• _EXERCISE BRIEF_
Locate the word "size" in the data below, then copy every line that holds it.

• _MATERIAL SUPPLIED_
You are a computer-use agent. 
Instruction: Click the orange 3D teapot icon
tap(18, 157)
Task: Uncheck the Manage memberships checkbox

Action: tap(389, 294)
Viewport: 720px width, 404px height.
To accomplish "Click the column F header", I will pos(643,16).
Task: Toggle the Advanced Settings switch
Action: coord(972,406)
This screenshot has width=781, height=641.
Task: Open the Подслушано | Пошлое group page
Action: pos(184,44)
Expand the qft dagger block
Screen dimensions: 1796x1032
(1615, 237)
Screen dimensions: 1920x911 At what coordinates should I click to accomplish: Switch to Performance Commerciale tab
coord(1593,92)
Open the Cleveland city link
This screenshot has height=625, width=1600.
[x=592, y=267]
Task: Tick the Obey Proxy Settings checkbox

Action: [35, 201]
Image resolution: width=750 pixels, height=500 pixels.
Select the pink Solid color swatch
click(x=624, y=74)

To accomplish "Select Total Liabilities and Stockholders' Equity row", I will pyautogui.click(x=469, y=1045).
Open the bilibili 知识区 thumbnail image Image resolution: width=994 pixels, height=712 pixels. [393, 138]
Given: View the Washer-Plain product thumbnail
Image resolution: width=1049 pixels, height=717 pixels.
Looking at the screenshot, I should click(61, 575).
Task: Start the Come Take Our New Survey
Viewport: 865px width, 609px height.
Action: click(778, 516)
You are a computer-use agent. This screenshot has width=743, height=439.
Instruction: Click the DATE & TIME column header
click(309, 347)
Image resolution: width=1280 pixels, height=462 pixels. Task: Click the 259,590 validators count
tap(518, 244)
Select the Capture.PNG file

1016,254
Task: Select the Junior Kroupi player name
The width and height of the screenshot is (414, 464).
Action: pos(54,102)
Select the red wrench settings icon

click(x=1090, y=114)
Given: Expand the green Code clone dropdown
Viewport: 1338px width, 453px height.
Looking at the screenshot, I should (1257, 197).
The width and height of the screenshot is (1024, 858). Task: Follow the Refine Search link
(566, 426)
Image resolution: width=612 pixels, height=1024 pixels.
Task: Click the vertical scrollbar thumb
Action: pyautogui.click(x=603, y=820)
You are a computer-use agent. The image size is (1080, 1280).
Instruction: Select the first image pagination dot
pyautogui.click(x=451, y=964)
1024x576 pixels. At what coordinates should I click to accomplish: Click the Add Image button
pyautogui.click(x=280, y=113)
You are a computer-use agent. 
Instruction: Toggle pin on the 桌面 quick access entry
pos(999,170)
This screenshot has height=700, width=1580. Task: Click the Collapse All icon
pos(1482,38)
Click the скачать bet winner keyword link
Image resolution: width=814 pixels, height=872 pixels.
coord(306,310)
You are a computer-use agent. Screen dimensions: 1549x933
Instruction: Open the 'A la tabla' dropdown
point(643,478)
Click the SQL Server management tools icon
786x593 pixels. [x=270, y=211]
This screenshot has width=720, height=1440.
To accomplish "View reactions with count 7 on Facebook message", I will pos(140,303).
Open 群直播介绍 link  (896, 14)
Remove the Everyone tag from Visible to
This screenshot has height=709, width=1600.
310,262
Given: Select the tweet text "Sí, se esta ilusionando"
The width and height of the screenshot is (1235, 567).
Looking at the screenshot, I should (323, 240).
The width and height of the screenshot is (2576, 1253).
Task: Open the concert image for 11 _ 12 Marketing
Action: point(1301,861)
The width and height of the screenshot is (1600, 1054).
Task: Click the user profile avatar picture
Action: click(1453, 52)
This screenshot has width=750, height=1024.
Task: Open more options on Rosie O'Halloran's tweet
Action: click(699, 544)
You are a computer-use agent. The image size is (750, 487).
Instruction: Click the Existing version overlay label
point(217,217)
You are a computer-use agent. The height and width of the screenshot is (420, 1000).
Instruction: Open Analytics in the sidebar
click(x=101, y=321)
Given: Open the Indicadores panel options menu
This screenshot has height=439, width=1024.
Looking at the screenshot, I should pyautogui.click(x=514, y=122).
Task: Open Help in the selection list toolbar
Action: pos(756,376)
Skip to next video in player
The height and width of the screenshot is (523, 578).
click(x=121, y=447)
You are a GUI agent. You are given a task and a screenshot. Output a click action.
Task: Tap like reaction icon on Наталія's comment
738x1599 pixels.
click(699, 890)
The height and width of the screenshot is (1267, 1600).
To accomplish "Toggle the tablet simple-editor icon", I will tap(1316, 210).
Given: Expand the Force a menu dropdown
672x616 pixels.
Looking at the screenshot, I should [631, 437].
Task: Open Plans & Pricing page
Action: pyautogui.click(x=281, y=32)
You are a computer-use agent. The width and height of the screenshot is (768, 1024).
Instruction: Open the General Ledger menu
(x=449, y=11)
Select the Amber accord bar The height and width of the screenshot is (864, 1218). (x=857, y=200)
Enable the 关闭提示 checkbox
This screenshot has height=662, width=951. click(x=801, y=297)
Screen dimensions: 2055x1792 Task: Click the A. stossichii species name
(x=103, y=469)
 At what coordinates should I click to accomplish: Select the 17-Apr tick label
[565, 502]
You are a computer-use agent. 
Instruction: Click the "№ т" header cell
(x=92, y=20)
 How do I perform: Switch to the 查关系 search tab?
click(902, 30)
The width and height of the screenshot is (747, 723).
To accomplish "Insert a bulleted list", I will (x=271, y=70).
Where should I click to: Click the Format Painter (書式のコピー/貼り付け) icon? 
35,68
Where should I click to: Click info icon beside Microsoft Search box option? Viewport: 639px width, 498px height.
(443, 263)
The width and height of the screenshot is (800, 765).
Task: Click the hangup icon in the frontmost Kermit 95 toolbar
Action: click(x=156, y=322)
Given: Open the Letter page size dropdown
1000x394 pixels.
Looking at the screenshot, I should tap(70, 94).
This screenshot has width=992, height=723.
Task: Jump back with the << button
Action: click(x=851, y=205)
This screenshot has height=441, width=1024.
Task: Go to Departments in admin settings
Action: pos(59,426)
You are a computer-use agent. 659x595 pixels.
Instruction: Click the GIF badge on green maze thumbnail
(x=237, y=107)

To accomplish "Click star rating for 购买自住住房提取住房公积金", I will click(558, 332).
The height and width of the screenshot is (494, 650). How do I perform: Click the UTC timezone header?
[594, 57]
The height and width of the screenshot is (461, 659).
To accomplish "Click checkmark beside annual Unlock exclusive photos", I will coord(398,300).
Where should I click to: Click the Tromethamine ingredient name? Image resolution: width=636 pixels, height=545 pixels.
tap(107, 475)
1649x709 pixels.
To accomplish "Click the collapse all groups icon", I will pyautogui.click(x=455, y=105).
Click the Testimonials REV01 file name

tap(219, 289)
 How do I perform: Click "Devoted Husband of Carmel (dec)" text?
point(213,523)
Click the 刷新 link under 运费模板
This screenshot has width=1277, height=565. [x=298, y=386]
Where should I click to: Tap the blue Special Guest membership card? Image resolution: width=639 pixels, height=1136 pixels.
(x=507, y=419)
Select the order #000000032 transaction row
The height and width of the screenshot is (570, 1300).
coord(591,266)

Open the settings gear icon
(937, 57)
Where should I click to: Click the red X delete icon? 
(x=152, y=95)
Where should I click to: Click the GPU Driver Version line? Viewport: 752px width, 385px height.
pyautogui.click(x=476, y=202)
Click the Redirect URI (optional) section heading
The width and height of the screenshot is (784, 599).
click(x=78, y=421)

• _THE ANSWER_
You are a computer-use agent. The image size is (1080, 1280).
You are a computer-use agent. The image size is (750, 487).
Given: Open the Letter page size dropdown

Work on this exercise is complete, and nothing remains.